[Pixel coordinate grounding data]

-----

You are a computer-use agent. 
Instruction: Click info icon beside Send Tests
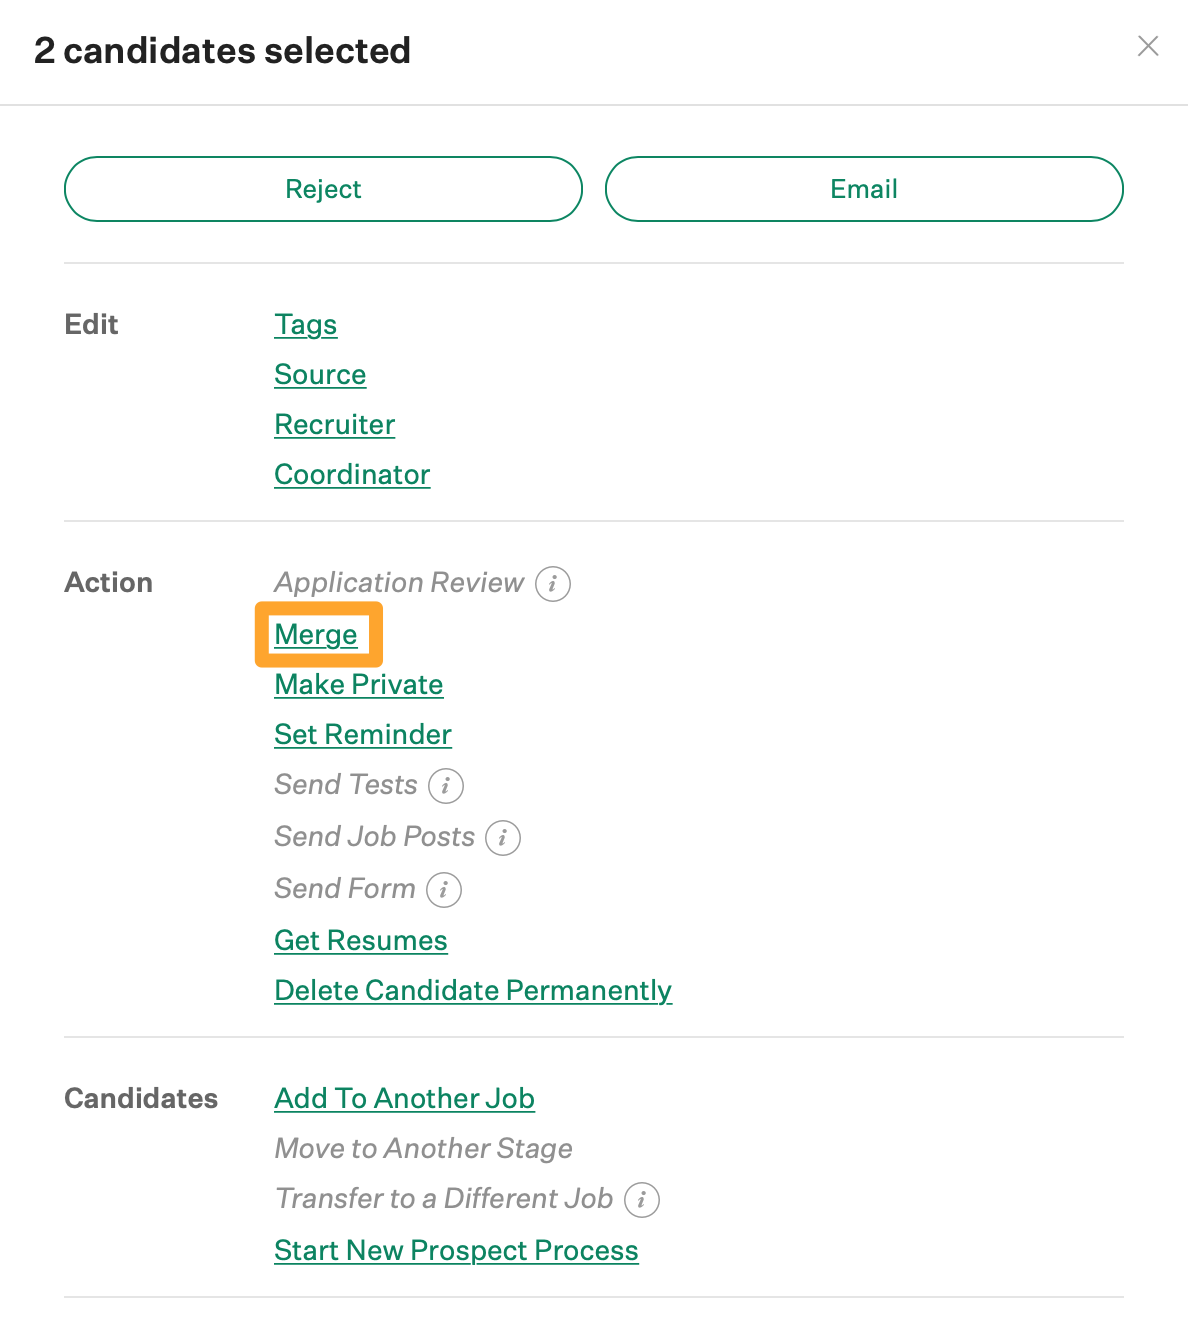click(446, 786)
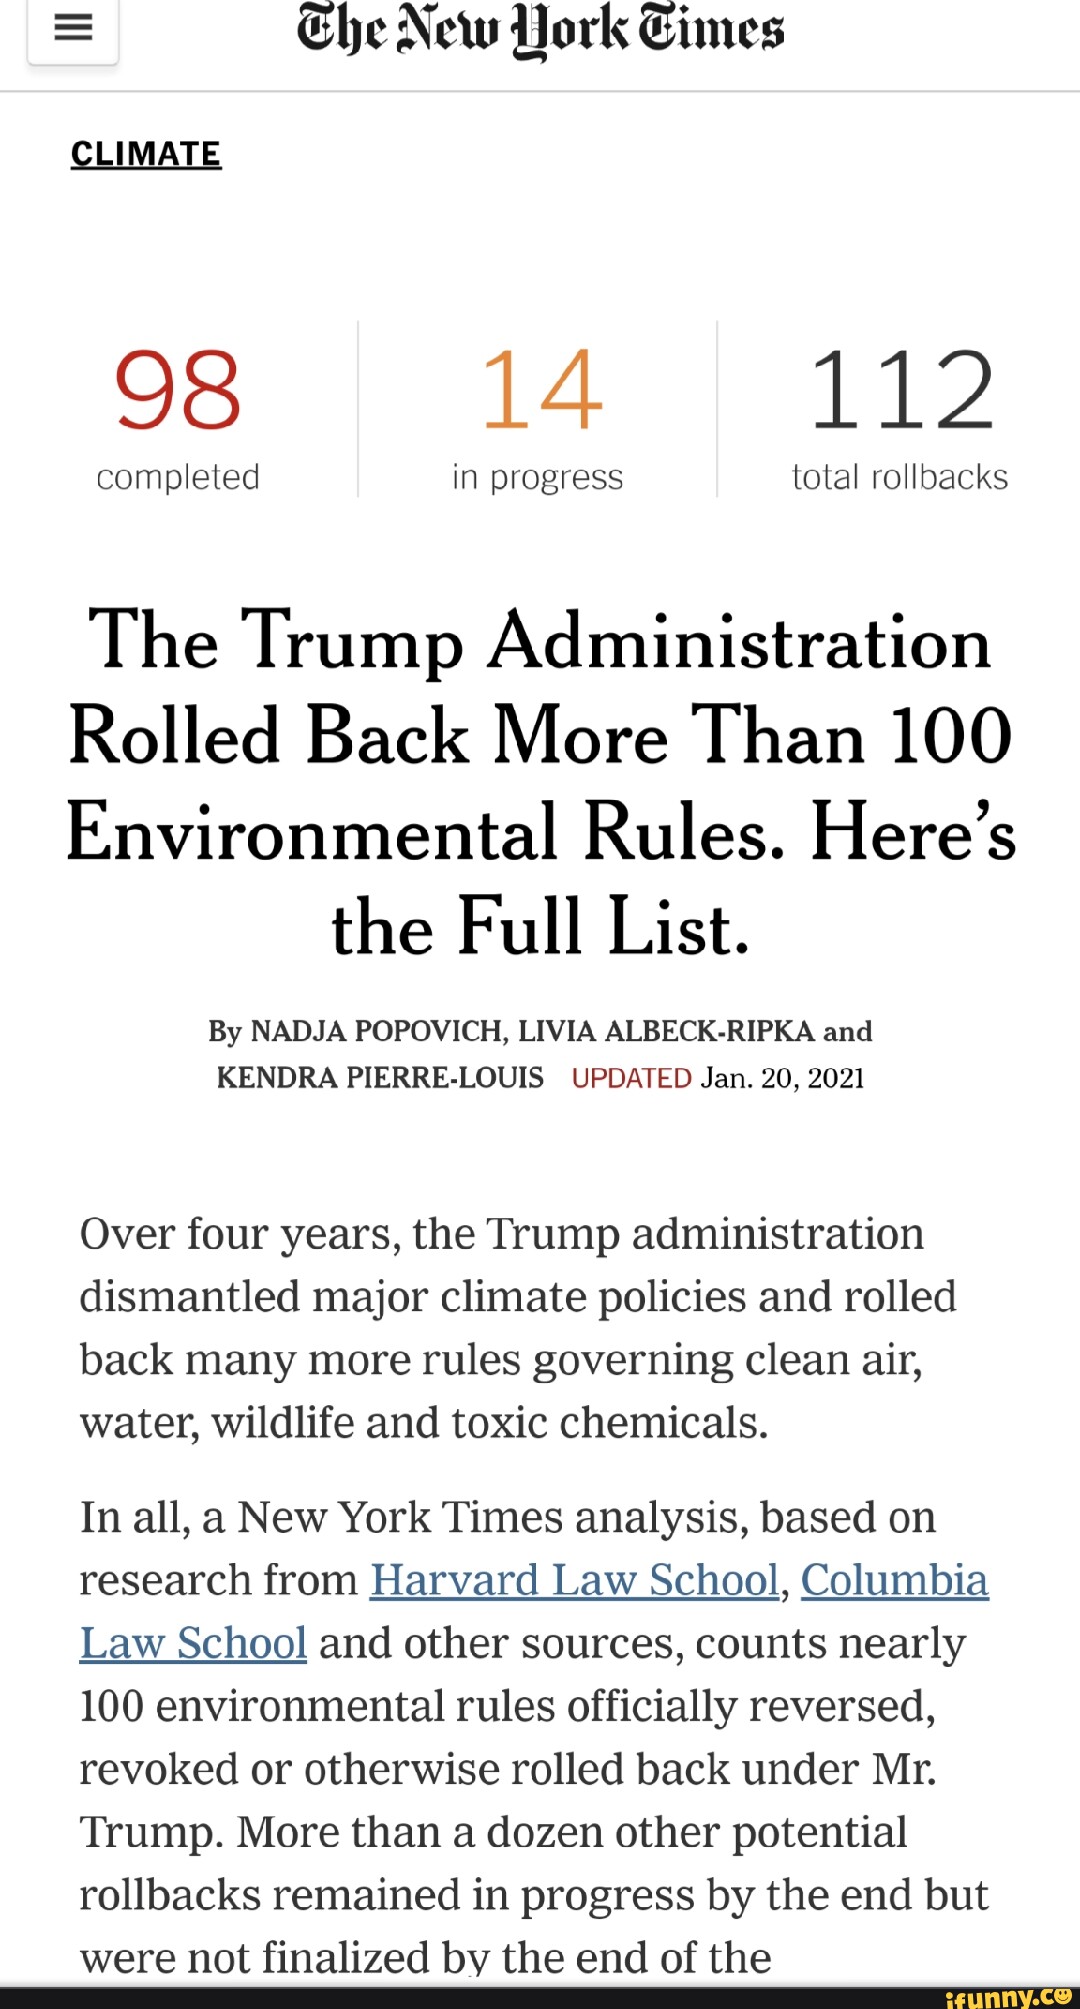Tap the "total rollbacks" label
Viewport: 1080px width, 2009px height.
900,477
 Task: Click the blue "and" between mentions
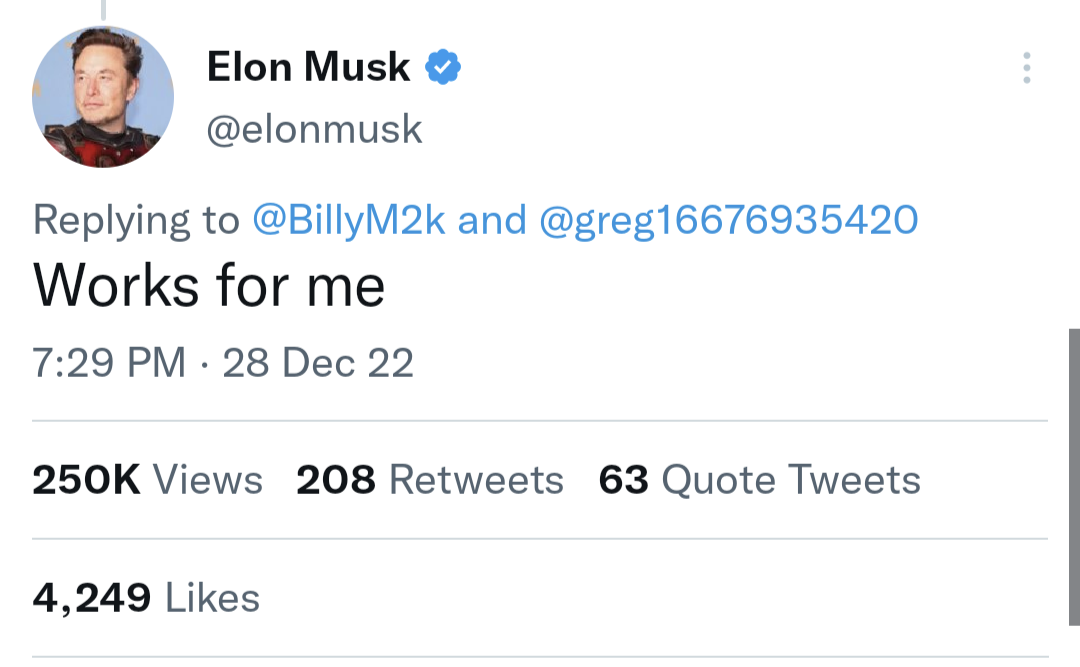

-----

Give the entries above again exactly, minus their pictures.

You are a computer-use agent. 
Instruction: Click info icon beside Send Tests
click(446, 786)
Tap the "total rollbacks" label
Viewport: 1080px width, 2009px height.
900,477
 Task: Click the blue "and" between mentions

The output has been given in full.